The Christian nation heresy

Time was that most Canadians attended a church where Christian values were taught and claimed to govern their lives by those teachings. In such circumstances governments found it expedient to pay lip service at least to Christian principles and to legislate accordingly.

Times have changed. A survey several years ago found that 16% of Canadians attend church each week and only 5% of us read the Bible daily. 55% have never in their life opened a Bible and read a few words in it.

The few of us who still read, believe and endeavour to live by the Bible are left in disarray by this shifting of the ground beneath our feet. It’s all the fault of the government, we say. This was once a Christian country, but it doesn’t feel like it anymore.
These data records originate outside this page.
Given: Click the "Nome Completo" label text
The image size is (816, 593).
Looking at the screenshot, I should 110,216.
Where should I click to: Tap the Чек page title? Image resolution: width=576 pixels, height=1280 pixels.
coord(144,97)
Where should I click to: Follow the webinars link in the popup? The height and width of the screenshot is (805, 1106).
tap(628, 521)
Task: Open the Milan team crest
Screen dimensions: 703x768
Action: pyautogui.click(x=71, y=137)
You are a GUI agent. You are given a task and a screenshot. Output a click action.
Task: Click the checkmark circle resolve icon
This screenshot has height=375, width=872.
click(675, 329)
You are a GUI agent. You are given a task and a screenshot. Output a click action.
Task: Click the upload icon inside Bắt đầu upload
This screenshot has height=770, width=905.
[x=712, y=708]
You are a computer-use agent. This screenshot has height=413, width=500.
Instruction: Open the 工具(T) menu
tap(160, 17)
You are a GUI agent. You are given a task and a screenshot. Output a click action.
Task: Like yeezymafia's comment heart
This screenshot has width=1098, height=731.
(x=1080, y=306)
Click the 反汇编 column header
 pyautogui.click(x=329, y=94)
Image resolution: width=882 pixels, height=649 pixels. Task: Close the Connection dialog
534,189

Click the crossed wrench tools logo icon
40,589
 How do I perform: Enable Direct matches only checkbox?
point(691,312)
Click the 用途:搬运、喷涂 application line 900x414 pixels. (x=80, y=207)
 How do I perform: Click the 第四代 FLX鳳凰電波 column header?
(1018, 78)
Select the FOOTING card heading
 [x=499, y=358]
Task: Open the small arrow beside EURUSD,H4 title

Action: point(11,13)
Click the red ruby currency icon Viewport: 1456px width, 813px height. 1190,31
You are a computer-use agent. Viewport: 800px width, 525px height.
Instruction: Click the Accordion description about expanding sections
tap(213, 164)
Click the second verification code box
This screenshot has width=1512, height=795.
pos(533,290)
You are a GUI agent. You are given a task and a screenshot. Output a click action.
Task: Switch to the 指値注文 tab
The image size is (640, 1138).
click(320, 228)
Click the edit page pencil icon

We are avoiding reality when we say such things. The government did not create the situation we find ourselves in and has no ability to remedy it. Political activism is a snare for the Christian, a means of diverting us into fruitless activity while the world around us pursues its downward course.

Another danger for Christians is to draw apart from the troubles of the world and concentrate on being ready for our Lord’s return. But this is just the self-centred attitude that has allowed the society we live in to drift into its present situation.

For as Christians we have a responsibility to our fellow citizens. Jesus said we are the salt of the earth. He was talking of salt as a preservative, the only means available in those times to prevent food from spoiling. What good is salt if it is deposited in little piles that have no contact with what it is supposed to preserve?

He also said we are the light of the world and warned us not to hide our light under a bushel. If we cannot talk about our Christian faith in terms that are readily understood by others, isn’t that hiding our light under a bushel? Worse still is to think we don’t have to say anything, people will observe us and be drawn to enquire about our faith. Really? When we don’t even know how to articulate that faith?

When the people of God were taken captives to Babylon, the Holy Spirit inspired Jeremiah to tell them to “seek the peace of the city whither I have caused you to be carried away captives, and pray unto the LORD for it: for in the peace thereof shall ye have peace.”

Paul told Timothy: “I exhort therefore, that, first of all, supplications, prayers, intercessions, and giving of thanks, be made for all men; for kings, and for all that are in authority; that we may lead a quiet and peaceable life in all godliness and honesty. For this is good and acceptable in the sight of God our Saviour; who will have all men to be saved, and to come unto the knowledge of the truth.”

Can we say that we love God with all our being and our neighbour as ourselves if we decide the best thing for us to do is live in peace and quietness and let the world go on its merry way to destruction?

That wasn’t the way the early Christians thought, nor the Anabaptist martyrs whom we call our forefathers. There is no such thing as a Christian country. Never has been. There used to be Christian people. Do they still exist today? Do our neighbours know anything about them?